States and Cities with Easiest Demonstration of an IQA
Some may argue that the focus should be starting a demonstration of the IQA before starting the Citizens’ Initiatives Amendment process. There is logical merit to this view. However, the impetus to conduct the demonstration is not currently in place. Starting the Amendment process in a few states first will generate the political impetus to start the demonstration.
It will be easiest for states and cities that already have both constitutional and legislative direct initiatives to demonstrate an IQA. The cost of the IQA per capita will be least in those with the larger populations. Using an arbitrary cutoff of one million persons, 8 states and 5 cities qualify:
|State or City||Approximate Population
1. Annual costs per capita are calculated assuming the IQA has about 180 Members and an annual cost of $20,000,000.
2. Data from Census Bureau, I&RI-States, I&RI-Cities, and Wikipedia
|Los Angeles, CA||3,849,000||5.20|
|San Antonio, TX||1,297,000||15.42|
|San Diego, CA||1,257,000||15.91|
The annual cost is tolerable in all of these states and cities.
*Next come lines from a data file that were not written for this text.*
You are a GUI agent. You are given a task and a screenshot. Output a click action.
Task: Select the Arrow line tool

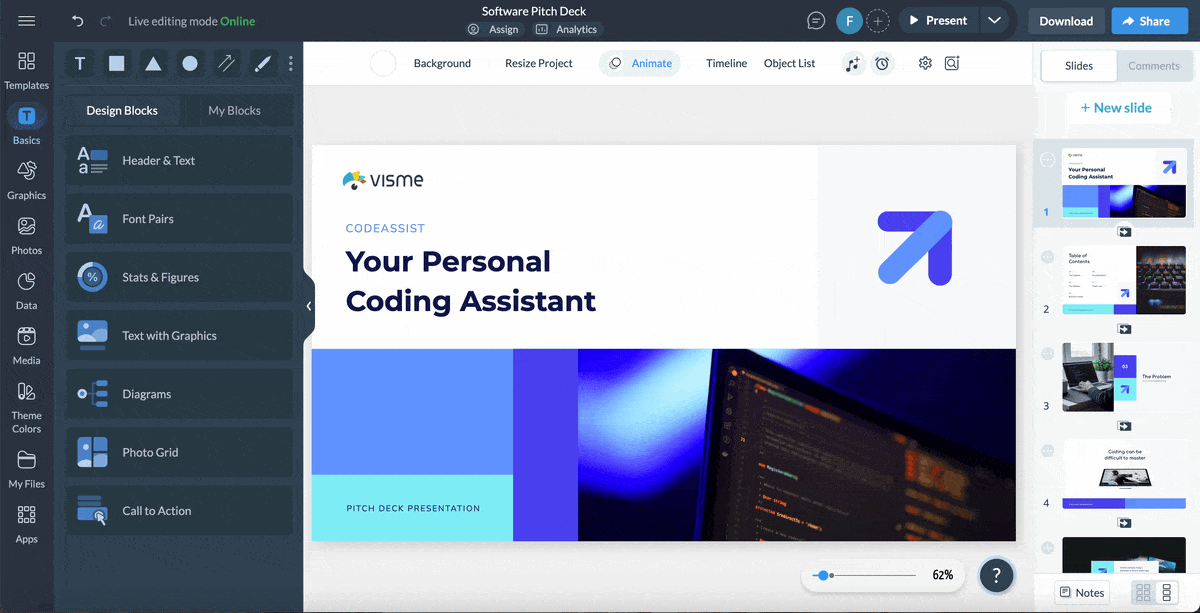[x=226, y=63]
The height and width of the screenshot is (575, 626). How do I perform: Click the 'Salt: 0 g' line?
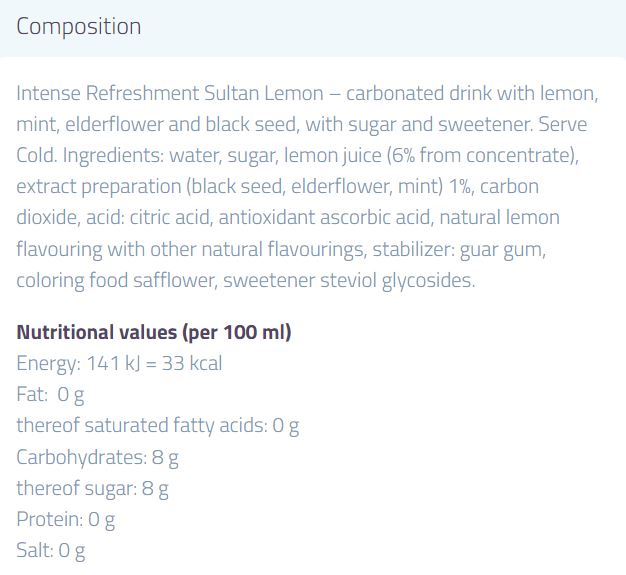pos(51,550)
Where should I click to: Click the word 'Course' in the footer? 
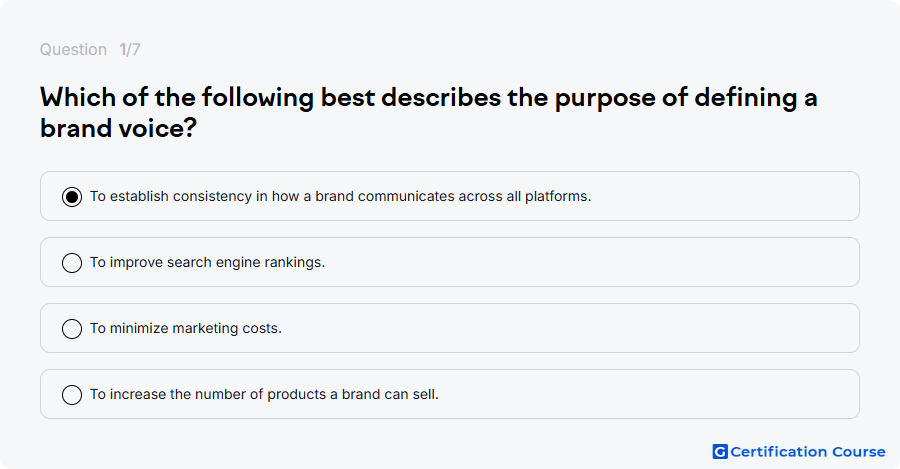(x=859, y=452)
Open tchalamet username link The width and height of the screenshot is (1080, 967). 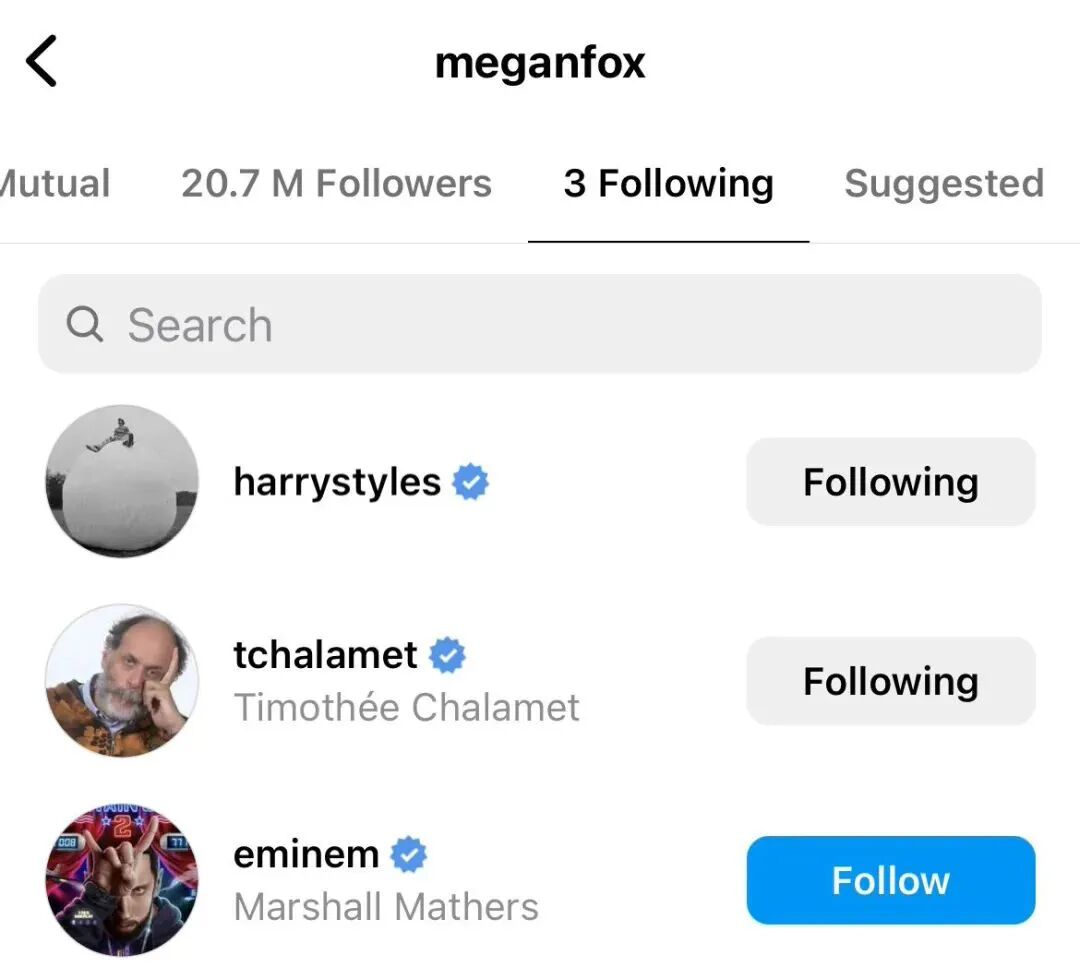coord(325,655)
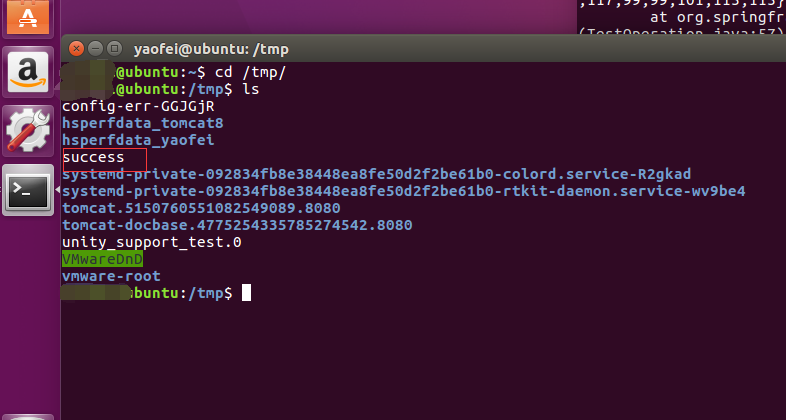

However, in California the cost per capita is clearly far lower than in the others. Moreover, an IQA will cost far less than California’s current cost for signature petitions. (Note, the above table has costs per capita while other data on this page has costs per voter.)
In all of these states and cities, the decision to replace their signature petitions with an IQA can be made by initiative or referendum.